Directions: Reproduce the data word for word from the line with "This screenshot has width=477, height=410." up to and including the line with "The height and width of the screenshot is (378, 550).". Leave the pictures out of your answer.

--- begin ---

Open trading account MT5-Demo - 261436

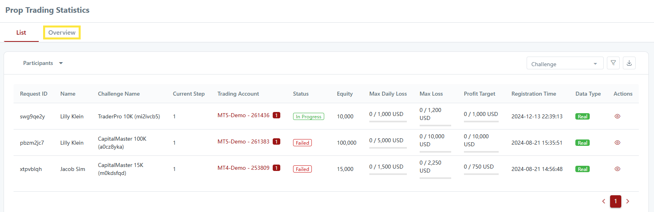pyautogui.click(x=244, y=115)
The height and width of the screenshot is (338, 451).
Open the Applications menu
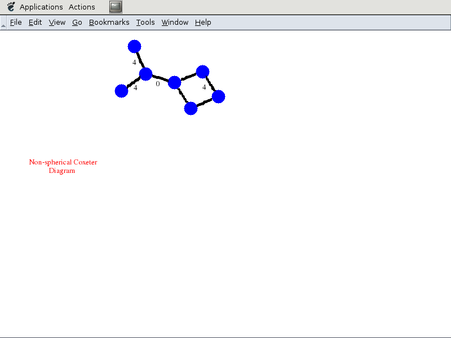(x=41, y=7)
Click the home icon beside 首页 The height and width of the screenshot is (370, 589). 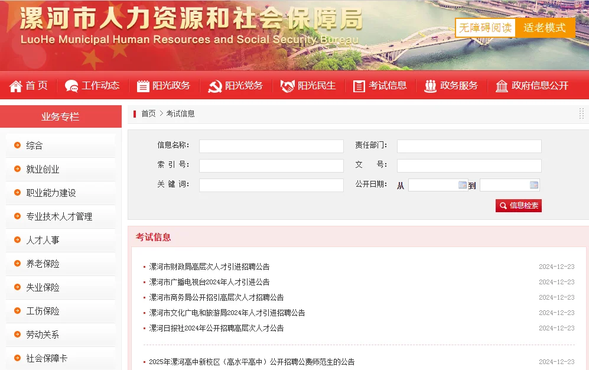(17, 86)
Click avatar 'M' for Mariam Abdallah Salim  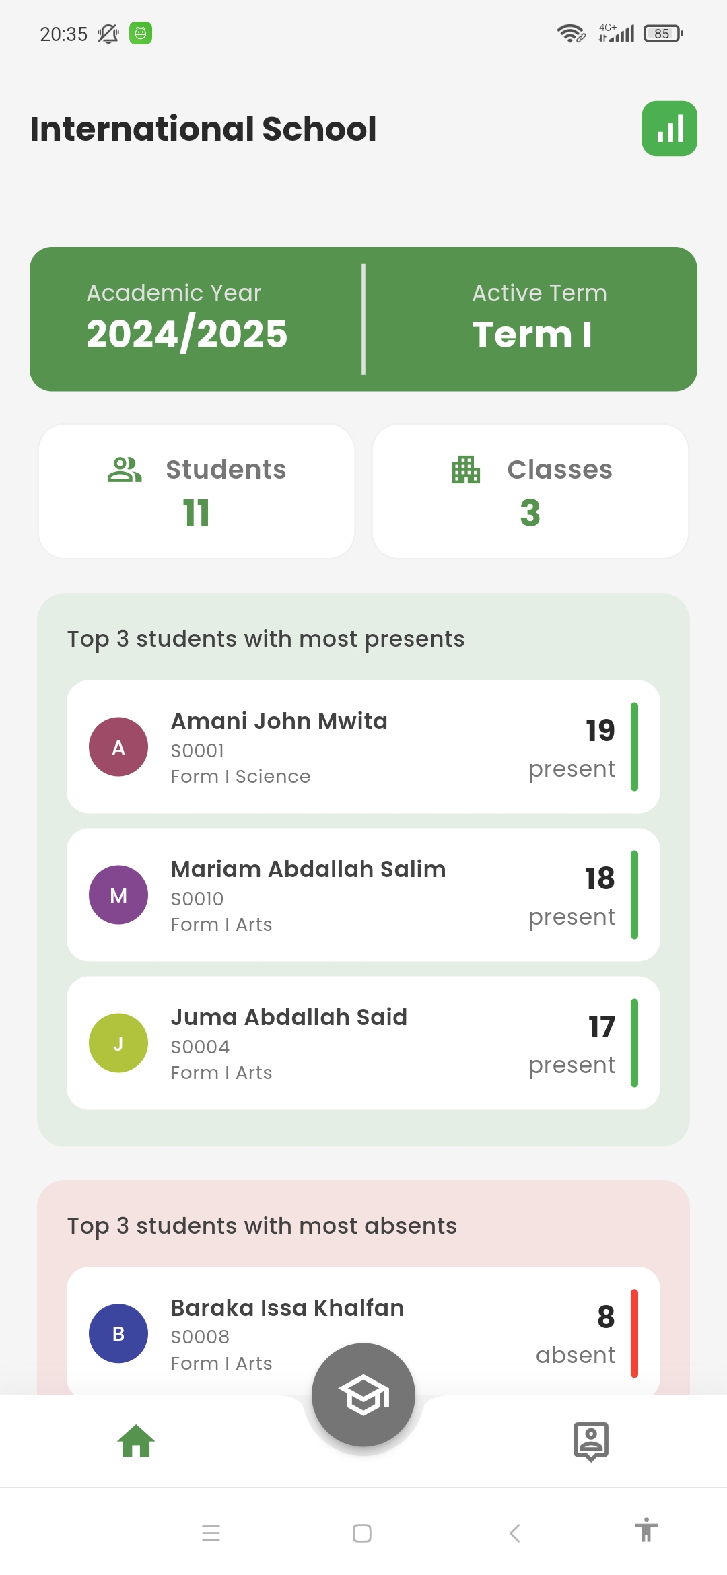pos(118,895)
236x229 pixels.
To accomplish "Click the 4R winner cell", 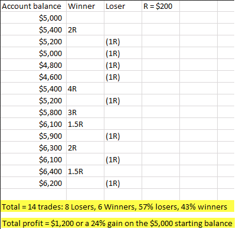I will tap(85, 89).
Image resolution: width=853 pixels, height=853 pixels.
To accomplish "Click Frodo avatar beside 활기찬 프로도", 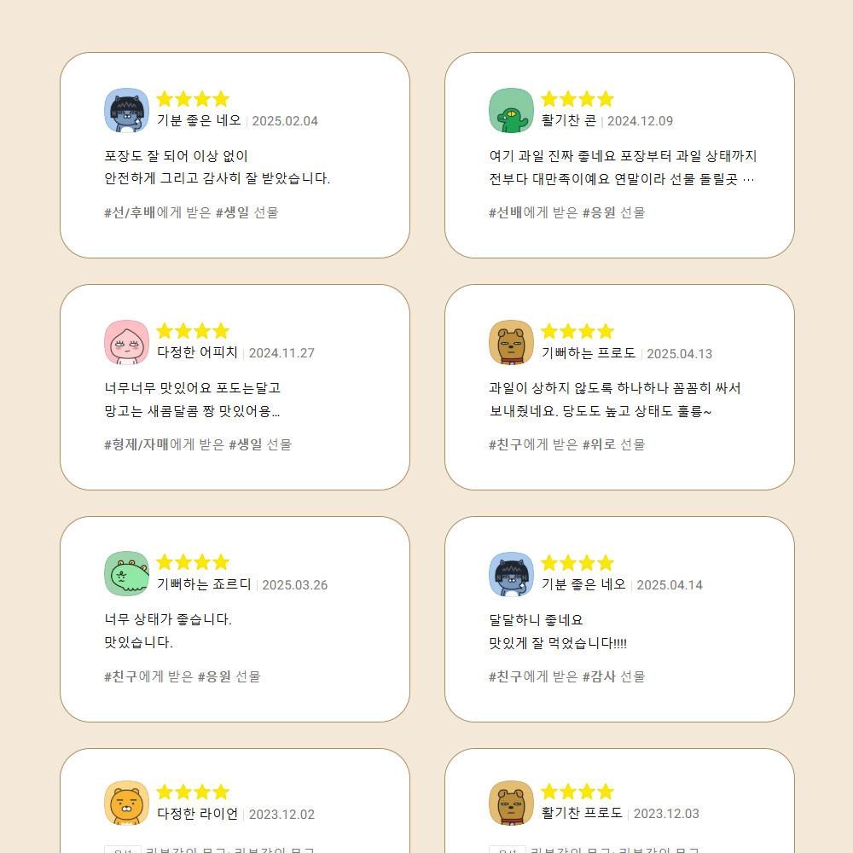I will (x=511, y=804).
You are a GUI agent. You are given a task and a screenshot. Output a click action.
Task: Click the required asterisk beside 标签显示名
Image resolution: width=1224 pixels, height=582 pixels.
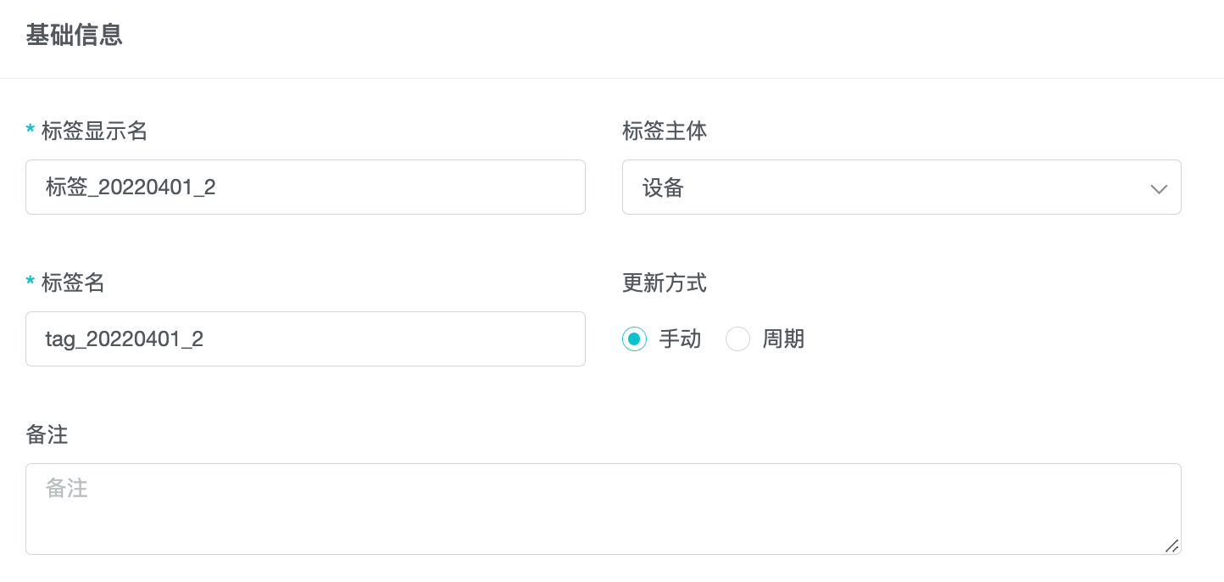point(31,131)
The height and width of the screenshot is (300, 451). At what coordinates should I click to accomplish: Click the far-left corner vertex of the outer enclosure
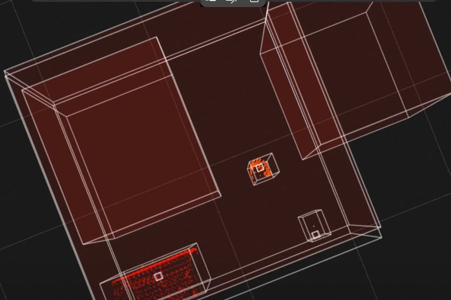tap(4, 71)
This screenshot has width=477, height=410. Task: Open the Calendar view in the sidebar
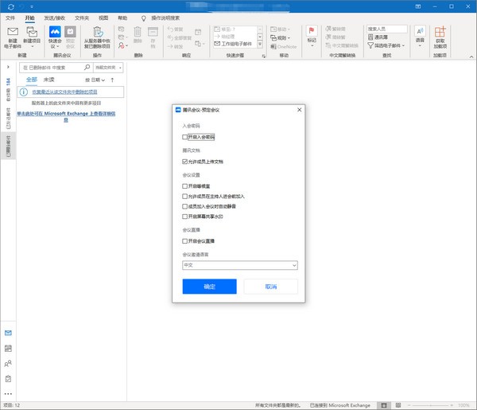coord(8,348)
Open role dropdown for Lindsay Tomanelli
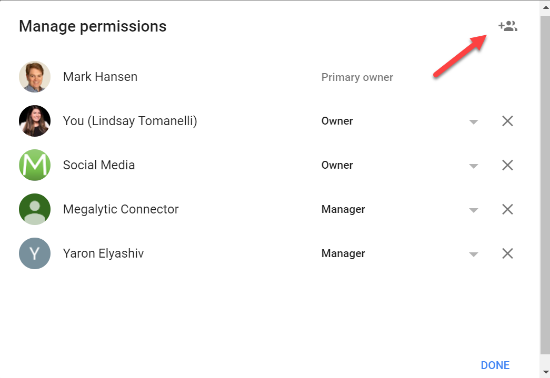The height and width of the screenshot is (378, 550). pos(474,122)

--- end ---
--- begin ---

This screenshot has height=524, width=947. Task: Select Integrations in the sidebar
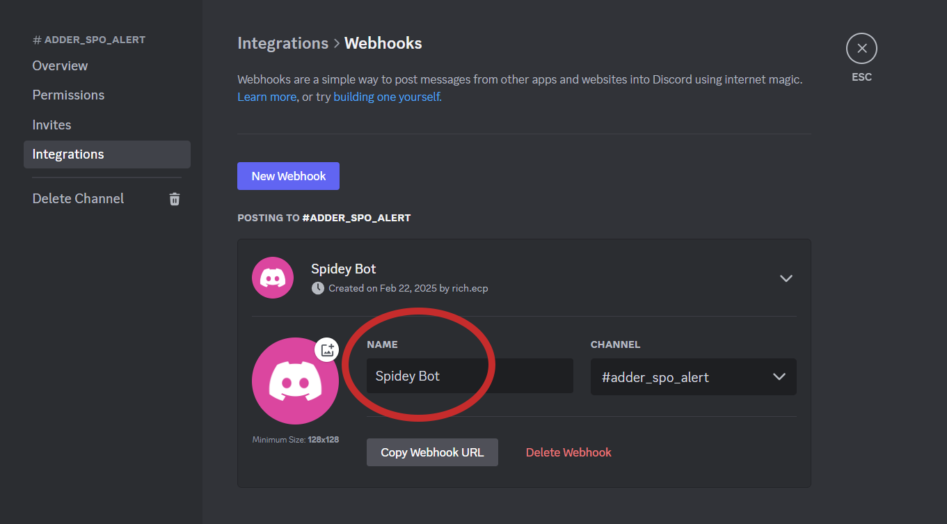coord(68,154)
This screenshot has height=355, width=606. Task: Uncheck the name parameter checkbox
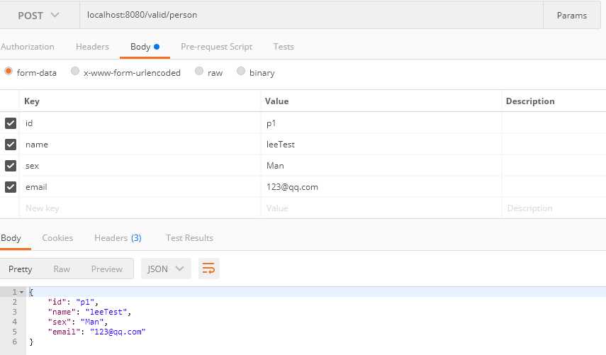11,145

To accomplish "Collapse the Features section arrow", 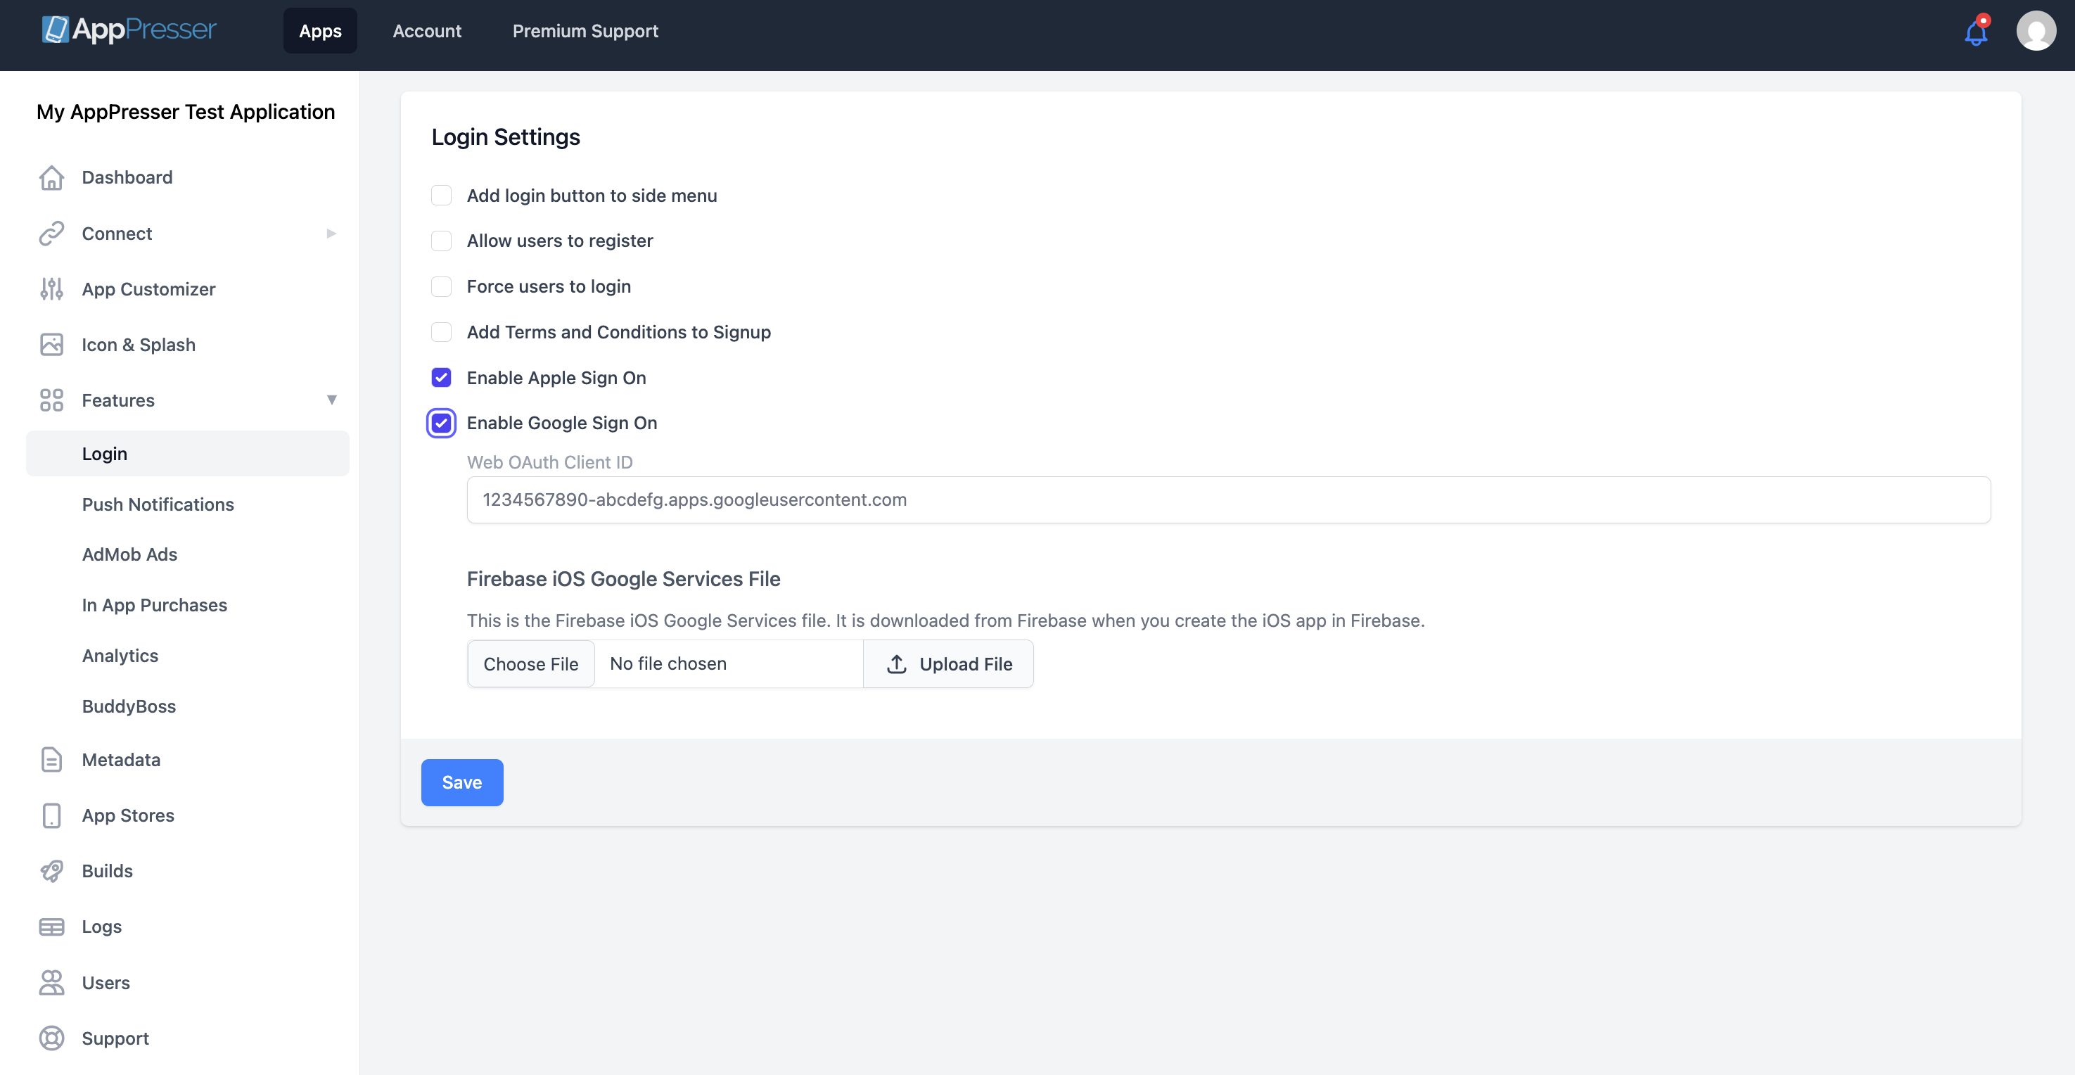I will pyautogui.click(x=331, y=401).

--- end ---

Result:
This screenshot has width=477, height=410. Task: Open the Calendar view in the sidebar
coord(8,348)
Open role dropdown for Lindsay Tomanelli
The height and width of the screenshot is (378, 550). pos(474,122)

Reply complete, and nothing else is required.